A new crowdfunding model for community grants in West Sussex has been described as a ‘step into the darkness’ by councillors.
The Members’ Big Society Fund, Community Initiative Fund (CIF), and Small Grants Fund are set to be rolled into one scheme by West Sussex County Council from April.
A new model will be created and supported by an online crowdfunding platform, but the council grant budget has been slashed from £660,000 to £330,000 for 2018/19.
Lib Dem councillors raised concerns about the changes and called-in the decision.
The Environment, Community and Fire Select Committee then backed a pause to the scheme’s introduction to receive more information on Wednesday (February 7).
Councillors supported the idea of a crowdfunding platform, but preferred a trial or transition period before full implementation.
Heidi Brunsdon (Con, Imberdown) asked if enough due diligence had been carried out and questioned the ‘degree of indecent haste’.
She said: “I think we are stepping into the darkness on this.”
She added: “I think it’s a bit too early to jump into the deep end on something we know very little about.”
Meanwhile James Walsh (LDem, Littlehampton East), leader of the Lib Dem group, suggested smaller organisations and more deprived areas would be at a disadvantage, criticised the lack of scrutiny, and argued the current system was working well.
He said: “The Community Initiative Fund is working well and supported in the West Sussex communities. Why change something that is not broken?”
Daniel Purchese (Ldem, Rustington) argued they were ‘potentially sidelining a huge swathe of the demographic’ by shifting to an online only platform.
He added: “It’s slightly disappointing this committee has not had the opportunity to scrutinise this at a much earlier stage.”
The online platform would be run by Spacehive at a cost of £88,000 over the first three years, and then £22,000 a year after that.
The council is expected to save money by a reducing back-office support administering the current funds.
New community projects would be submitted to the crowdfunding platform for residents, organisations and businesses able to donate.
Verification would be carried out before any projects went live, while donations would be held by a secure third party until a funding target was reached when they would be released.
Organisers could then select the option of applying for CIF funding from the county council, with decisions on these grants continuing to be made by individual County Local Committees.
Debbie Kennard (Con, Shoreham North), cabinet member for safer, stronger communities, said: “Our job and roles as county councillors dispersing these funds to the community will not change. All we are doing is now the community will have the chance to gain funding while we are backing them.”
She described how the new model would allow them to ‘maximise the benefits for the community’ as the council currently receives applications for far more funding than it has available each year.
She explained: “This is not about saving money even though there are savings to be made. It’s about maximising benefits to the community and what they can get.”
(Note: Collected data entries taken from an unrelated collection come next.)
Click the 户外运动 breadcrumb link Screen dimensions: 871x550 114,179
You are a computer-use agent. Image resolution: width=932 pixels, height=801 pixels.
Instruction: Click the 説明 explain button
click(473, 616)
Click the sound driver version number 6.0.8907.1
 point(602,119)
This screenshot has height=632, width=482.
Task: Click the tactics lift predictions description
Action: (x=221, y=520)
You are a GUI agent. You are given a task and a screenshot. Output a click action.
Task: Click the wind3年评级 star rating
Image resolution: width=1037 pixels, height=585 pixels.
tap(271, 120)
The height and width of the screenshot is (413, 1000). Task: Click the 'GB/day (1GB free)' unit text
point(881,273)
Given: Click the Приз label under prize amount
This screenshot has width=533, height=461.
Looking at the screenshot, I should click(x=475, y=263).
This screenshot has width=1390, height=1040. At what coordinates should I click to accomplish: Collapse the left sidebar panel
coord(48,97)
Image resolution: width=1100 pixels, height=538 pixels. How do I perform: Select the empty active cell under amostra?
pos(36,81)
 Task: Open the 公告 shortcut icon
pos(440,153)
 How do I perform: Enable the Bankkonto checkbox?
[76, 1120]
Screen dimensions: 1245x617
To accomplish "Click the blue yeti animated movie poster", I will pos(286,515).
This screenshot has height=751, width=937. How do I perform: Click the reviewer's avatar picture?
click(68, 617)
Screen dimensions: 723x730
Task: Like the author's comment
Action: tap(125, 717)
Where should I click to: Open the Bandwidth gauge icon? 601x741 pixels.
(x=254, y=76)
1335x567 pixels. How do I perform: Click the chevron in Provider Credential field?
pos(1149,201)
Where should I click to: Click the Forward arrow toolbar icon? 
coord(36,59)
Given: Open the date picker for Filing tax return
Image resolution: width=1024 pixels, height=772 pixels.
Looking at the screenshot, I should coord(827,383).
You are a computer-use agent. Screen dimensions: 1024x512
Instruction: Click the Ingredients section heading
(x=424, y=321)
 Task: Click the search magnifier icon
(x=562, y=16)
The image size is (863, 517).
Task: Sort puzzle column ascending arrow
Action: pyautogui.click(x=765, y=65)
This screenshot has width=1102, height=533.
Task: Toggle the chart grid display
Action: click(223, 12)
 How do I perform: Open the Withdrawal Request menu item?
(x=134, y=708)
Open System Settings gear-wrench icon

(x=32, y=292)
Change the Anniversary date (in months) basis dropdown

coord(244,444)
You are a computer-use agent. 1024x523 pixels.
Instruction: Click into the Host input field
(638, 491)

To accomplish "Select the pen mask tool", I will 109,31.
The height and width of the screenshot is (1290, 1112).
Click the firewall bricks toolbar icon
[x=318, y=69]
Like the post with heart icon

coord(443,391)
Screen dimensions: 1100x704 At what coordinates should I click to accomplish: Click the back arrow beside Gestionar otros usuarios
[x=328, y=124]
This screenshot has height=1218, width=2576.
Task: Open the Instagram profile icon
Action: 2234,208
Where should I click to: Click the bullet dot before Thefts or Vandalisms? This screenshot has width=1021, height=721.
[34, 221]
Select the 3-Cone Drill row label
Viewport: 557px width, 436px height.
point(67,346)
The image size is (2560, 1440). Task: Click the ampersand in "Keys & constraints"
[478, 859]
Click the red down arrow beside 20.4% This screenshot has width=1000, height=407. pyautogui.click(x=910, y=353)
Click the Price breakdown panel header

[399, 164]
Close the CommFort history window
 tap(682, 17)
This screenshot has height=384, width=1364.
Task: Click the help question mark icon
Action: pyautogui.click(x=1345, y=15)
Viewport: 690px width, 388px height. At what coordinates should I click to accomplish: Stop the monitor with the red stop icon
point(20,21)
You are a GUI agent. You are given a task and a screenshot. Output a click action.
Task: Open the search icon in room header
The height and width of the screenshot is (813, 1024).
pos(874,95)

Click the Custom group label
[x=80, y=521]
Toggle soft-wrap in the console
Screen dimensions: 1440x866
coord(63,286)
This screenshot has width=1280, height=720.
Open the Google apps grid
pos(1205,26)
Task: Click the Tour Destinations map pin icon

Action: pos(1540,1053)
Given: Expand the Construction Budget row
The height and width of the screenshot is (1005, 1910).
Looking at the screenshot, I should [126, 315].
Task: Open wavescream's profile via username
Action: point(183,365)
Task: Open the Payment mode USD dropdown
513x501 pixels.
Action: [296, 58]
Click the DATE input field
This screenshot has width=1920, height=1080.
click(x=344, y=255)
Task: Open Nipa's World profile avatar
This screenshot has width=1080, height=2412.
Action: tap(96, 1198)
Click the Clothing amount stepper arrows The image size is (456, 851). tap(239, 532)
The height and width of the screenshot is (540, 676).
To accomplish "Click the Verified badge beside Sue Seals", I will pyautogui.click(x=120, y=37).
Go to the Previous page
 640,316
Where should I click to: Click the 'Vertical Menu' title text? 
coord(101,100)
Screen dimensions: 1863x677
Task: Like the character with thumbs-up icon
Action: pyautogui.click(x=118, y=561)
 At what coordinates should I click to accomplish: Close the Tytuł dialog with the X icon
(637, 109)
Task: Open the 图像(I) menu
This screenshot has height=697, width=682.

Councillors raised concerns about the ability of residents without internet access to complete applications, but officers said support would be made available at libraries.
They also described how the majority of current CIF applications are completed online.
Simon Oakley (Con, Chichester East) suggested a crowdfunding system could ‘lead to a popularity contest’ while Andrew Baldwin (Con, Horsham East) added: “I’m not convinced we have got all the answers.”
Andrew Barrett-Miles (Con, Burgess Hill North), chairman of the committee, summed up calls for greater assurance and evidence before the changes are implemented and a request for a presentation from Spacehive to councillors.
The cabinet member does not have to follow the committee’s resolution.